The statistical analysis was essential to corroborate the absence of a seasonal variation, since the groups formed resemble each other by sedimentary and geochemical composition, as also the isolated samples resemble the other groups by their geochemical composition. Assunção et al. (2016) also observed an absence of seasonal variations in nutrient concentrations in the water column in the same set of sampling stations.

Despite the homogeneity due to the calcareous nature of the shelf sediments, 88.3% of CaCO3 in average, it is evident that there is a spatial variation of the sedimentary characteristics, as proposed by Manso et al. (2011) for the adjacent beaches, where the SW part of the shelf is dominated by poorly sorted gravelly coarse sands. In its central and NE areas, however, FN's northern shelf is composed essentially of sands, with a prevalence of well-sorted fine sands. In the case of geochemistry results, the sediments generally have a low organic matter content (TOM <2.87%, TOC <4.29%, TP <0.44µmol/g) and are mainly of marine origin (δ13C > -24.43‰PDB), typical of oligotrophic waters depleted in nutrient concentrations, as observed by Assunção et al. (2016).

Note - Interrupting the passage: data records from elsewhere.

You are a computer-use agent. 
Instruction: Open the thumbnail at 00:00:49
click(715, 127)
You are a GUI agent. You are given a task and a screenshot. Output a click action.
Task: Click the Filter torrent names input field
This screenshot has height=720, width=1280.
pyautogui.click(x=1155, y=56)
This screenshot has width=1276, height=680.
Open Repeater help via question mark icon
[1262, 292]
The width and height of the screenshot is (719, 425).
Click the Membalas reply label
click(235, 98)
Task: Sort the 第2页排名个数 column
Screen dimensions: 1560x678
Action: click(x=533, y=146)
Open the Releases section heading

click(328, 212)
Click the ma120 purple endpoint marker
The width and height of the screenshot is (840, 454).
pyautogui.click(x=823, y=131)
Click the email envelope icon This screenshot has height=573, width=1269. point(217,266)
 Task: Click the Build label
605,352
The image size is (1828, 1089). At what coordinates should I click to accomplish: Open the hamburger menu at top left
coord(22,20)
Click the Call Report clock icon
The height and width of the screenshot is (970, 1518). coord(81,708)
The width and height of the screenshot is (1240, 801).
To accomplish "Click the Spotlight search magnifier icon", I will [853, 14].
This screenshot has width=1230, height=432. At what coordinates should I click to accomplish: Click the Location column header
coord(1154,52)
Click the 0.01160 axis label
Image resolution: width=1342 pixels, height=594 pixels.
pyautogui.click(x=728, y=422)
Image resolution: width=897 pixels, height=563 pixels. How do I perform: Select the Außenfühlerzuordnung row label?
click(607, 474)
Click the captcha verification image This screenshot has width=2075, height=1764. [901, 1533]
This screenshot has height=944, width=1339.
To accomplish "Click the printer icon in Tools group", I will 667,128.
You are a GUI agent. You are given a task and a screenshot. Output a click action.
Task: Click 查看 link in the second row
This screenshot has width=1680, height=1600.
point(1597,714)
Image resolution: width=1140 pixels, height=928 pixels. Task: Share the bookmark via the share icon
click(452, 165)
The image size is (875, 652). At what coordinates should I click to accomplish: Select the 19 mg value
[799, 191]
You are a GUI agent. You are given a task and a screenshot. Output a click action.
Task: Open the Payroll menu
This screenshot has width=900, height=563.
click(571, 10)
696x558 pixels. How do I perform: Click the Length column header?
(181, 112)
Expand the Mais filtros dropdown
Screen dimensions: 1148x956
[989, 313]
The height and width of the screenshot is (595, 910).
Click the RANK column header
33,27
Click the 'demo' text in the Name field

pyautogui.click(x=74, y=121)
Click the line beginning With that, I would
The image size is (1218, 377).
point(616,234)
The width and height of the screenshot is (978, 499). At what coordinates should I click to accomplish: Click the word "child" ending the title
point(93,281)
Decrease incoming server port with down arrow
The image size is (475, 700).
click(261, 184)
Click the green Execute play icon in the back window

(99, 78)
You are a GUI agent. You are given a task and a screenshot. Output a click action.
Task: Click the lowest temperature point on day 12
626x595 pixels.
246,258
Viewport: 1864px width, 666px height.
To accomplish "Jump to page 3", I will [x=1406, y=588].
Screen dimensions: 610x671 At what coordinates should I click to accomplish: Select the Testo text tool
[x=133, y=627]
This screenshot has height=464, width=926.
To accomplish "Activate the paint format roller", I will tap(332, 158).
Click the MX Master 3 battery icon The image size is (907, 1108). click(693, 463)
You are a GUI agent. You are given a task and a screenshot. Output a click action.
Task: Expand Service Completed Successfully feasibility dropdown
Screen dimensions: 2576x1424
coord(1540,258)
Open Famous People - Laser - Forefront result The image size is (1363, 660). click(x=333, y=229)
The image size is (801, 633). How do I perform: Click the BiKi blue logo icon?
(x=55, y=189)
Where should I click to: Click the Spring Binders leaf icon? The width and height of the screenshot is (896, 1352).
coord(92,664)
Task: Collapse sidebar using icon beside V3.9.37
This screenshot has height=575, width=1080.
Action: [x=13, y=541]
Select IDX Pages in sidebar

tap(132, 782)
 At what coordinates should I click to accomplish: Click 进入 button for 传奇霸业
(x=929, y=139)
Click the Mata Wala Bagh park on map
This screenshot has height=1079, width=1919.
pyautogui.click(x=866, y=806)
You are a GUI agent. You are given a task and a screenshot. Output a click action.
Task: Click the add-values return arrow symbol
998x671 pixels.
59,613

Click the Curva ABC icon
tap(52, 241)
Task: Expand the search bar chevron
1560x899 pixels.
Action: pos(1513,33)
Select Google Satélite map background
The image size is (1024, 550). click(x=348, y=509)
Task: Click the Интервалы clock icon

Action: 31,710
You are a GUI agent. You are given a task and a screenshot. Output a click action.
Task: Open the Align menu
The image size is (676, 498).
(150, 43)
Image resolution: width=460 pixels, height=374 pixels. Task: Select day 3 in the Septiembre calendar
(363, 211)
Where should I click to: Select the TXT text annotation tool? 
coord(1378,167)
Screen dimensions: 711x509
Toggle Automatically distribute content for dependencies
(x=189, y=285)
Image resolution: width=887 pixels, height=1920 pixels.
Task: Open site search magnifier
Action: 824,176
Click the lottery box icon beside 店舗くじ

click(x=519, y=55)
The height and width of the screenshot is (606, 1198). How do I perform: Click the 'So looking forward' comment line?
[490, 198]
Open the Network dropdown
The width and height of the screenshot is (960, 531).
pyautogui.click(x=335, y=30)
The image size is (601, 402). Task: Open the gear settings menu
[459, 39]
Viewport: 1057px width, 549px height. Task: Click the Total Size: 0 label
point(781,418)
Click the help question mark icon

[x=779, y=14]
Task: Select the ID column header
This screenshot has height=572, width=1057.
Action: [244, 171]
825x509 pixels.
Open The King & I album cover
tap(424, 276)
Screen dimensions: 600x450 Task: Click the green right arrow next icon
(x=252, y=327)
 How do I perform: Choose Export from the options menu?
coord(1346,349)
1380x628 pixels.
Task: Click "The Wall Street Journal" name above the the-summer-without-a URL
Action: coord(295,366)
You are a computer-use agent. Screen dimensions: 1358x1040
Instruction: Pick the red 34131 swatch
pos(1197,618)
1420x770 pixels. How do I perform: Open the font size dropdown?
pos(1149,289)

Higher contents of organic matter (TOM, TOC, TN and OP) were also observed and found in specific places that permit an association with human activities and natural processes. The Boldró beach (St 8) and Cachorro beach (St 14) samples exhibit medium to high values of TOM, TOC and TP, probably associated with the sewage discharge from local Station of Wastewaters Treatment (SWT) to both areas. In fact, the value of δ13C for St 14 (-24.4‰PDB) indicates a mixed origin of SOM and could be associated with the mix of marine algae (-18 to -24‰PDB) (Stein, 1991) and organic matter of sewage origin (-26.7‰PDB) (Thornton and Mcmanus, 1994; Andrews et al., 1998). The port and ADCP mooring sampling stations (Sts 5, 12, 13 and 19) presented medium values of TOC and TP that could also be related to the harbor activities, and a slightly higher mud content for St 19 (>4.0%). In the case of the Golfinhos Bay samples (Sts 1, 6 and 17), the comparatively higher contents of TOM, TOC, especially of TN and TP, seem to be directly related to the dolphins frequenting the area.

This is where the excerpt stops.